Distributed Systems
Where "it works on one machine" stops being true
On a single machine, a function call either succeeds or fails, and you know which. Across a network, there's a third outcome: the request was processed, but the reply got lost. Did the payment go through? You genuinely can't tell. Welcome to distributed systems.
Once you have multiple servers, databases, and caches talking over a network, machines fail independently and networks split without warning. This page covers the four ideas that turn that chaos into something designable: the CAP theorem, CDNs, idempotency, and timeouts, retries & circuit breakers.

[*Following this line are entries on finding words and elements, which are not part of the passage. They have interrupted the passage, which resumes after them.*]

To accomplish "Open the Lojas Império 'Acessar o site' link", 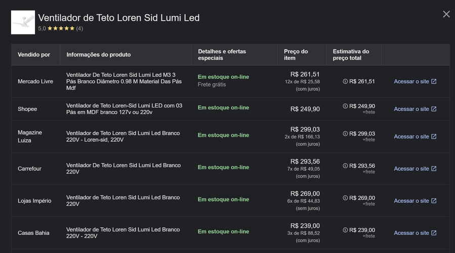I will [415, 201].
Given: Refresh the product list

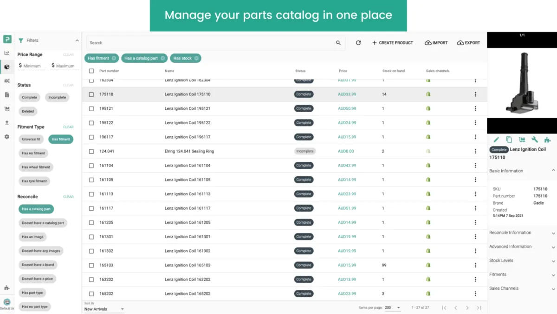Looking at the screenshot, I should pyautogui.click(x=358, y=43).
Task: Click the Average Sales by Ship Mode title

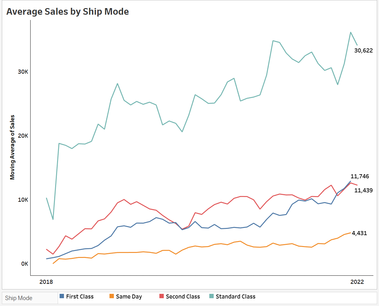Action: [68, 12]
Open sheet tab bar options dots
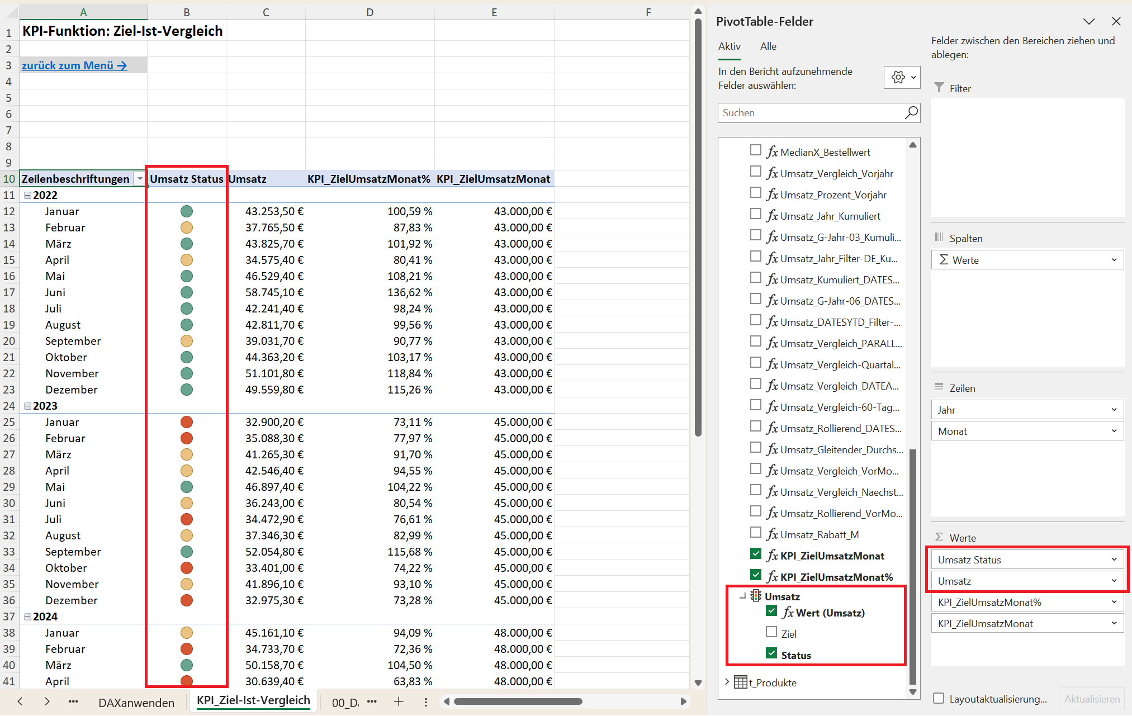 coord(426,702)
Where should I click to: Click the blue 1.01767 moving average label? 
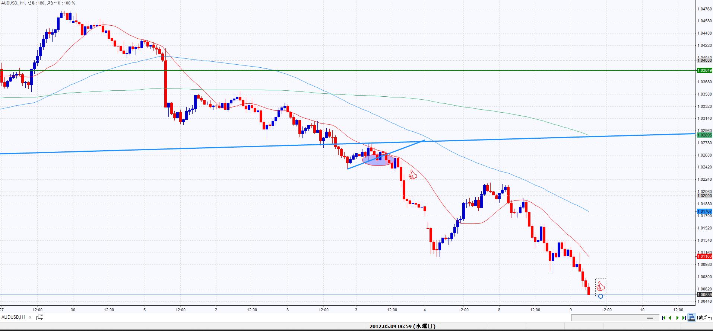(x=704, y=211)
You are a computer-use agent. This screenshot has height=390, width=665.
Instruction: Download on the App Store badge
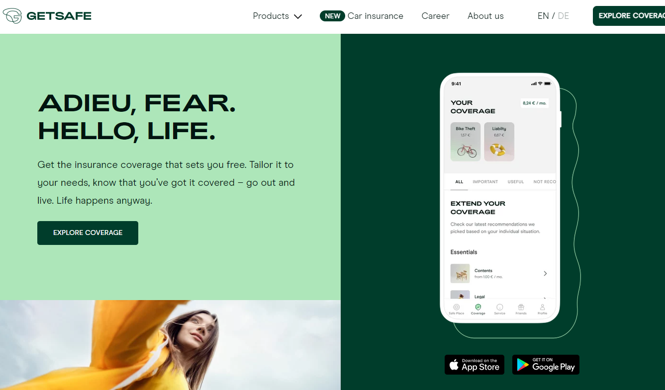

The CAP theorem (the trade-off you can't escape), CDNs (serving content from near the user), idempotency (making retries safe), and timeouts, retries & circuit breakers (failing without falling over). Every concept ends with a QA testing lens: how a tester would probe or break it.
CAP Theorem — pick two, but really pick one
The CAP theorem says a distributed system can guarantee at most two of three properties:
The twist the theorem is famous for: in any real network, partitions are not optional — cables fail, packets drop. So partition tolerance is a given, and the actual choice is between Consistency and Availability when a partition happens.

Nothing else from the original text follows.